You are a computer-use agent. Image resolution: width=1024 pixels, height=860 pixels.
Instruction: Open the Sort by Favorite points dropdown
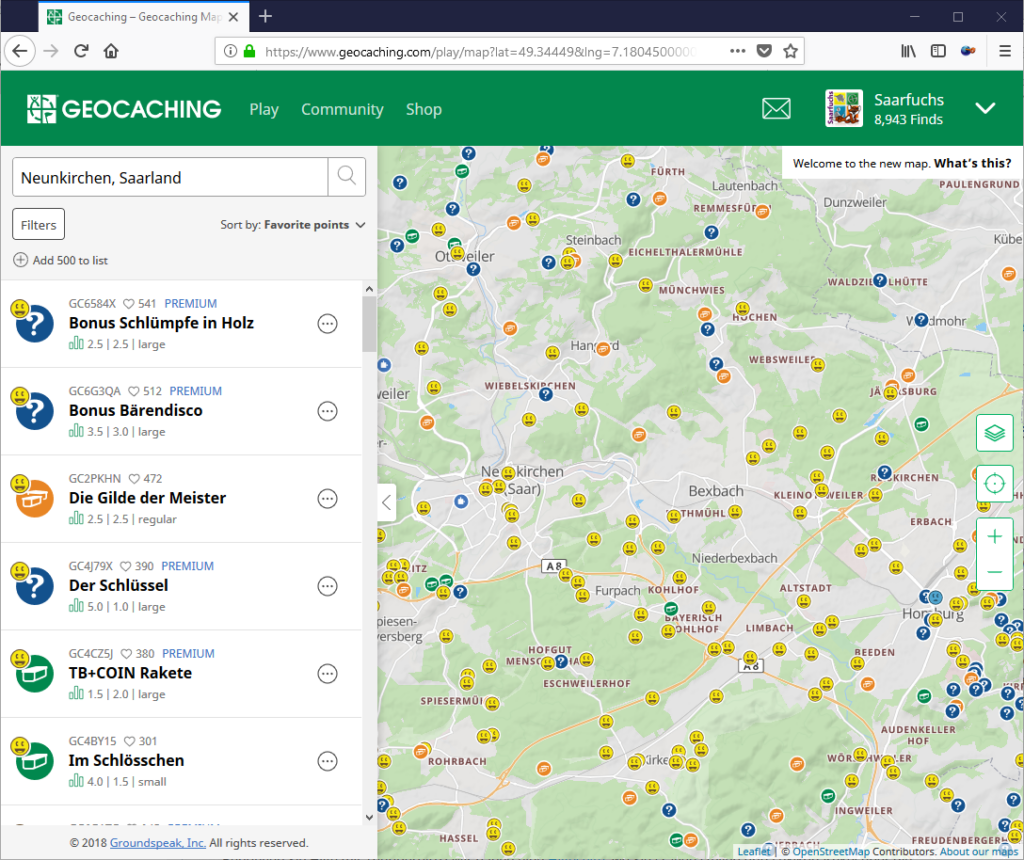coord(293,225)
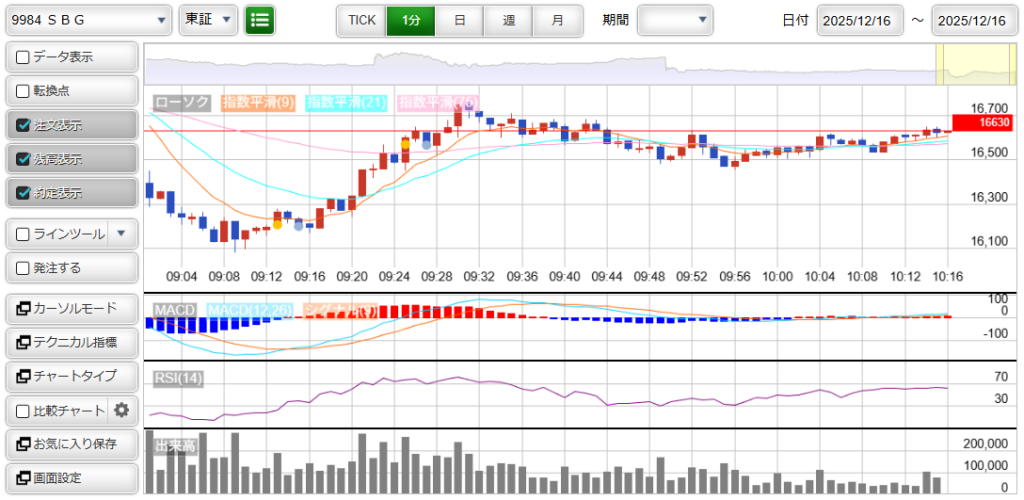Click the RSI(14) indicator label
Viewport: 1024px width, 500px height.
tap(178, 377)
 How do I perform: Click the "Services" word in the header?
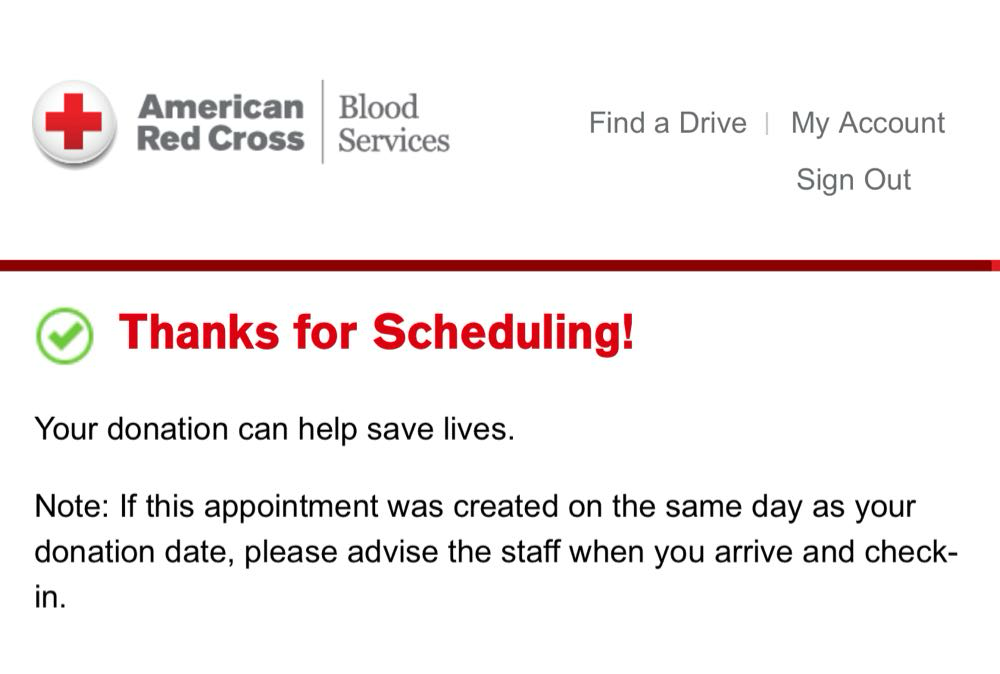click(x=393, y=140)
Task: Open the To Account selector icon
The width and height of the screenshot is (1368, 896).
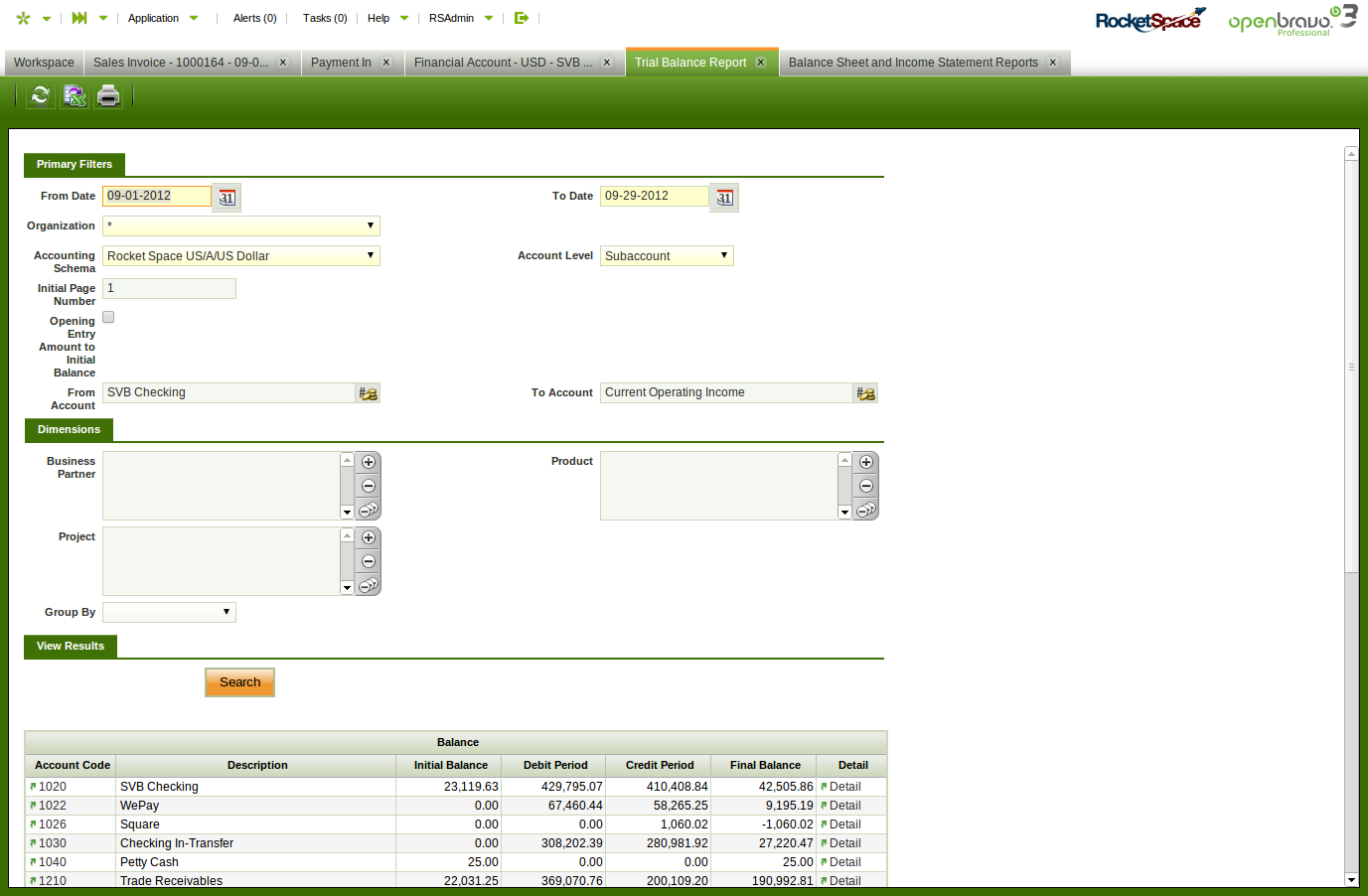Action: tap(866, 393)
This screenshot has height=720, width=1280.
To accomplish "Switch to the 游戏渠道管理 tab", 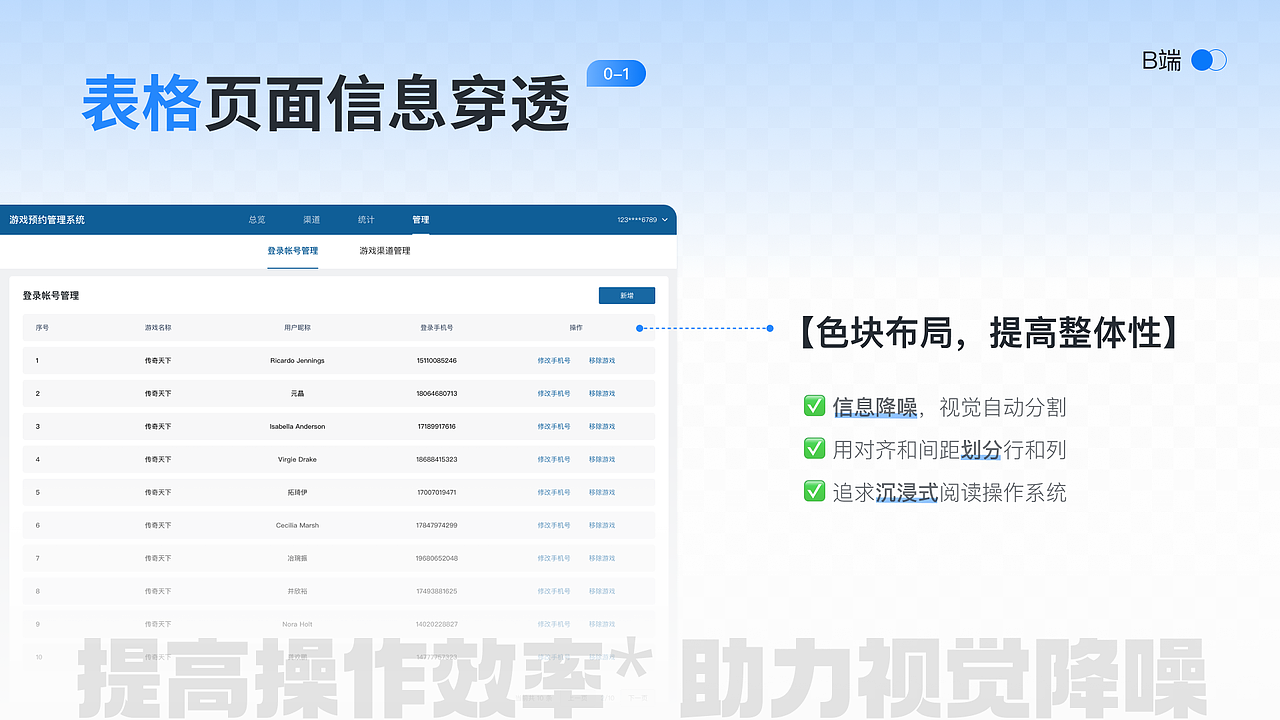I will 384,251.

Exercise aim:
In the listing above, find the line containing "Instruction: Open the" and the line containing "Task: Open the To Account selector icon"; print those lines and every line between them exactly, leaving out pictures.

Written answer:
Instruction: Open the Sort by Favorite points dropdown
coord(293,225)
Click the RSI(14) indicator label
Viewport: 1024px width, 500px height.
tap(178, 377)
 How do I perform: Click the "Services" word in the header?
click(x=393, y=140)
Task: Open the To Account selector icon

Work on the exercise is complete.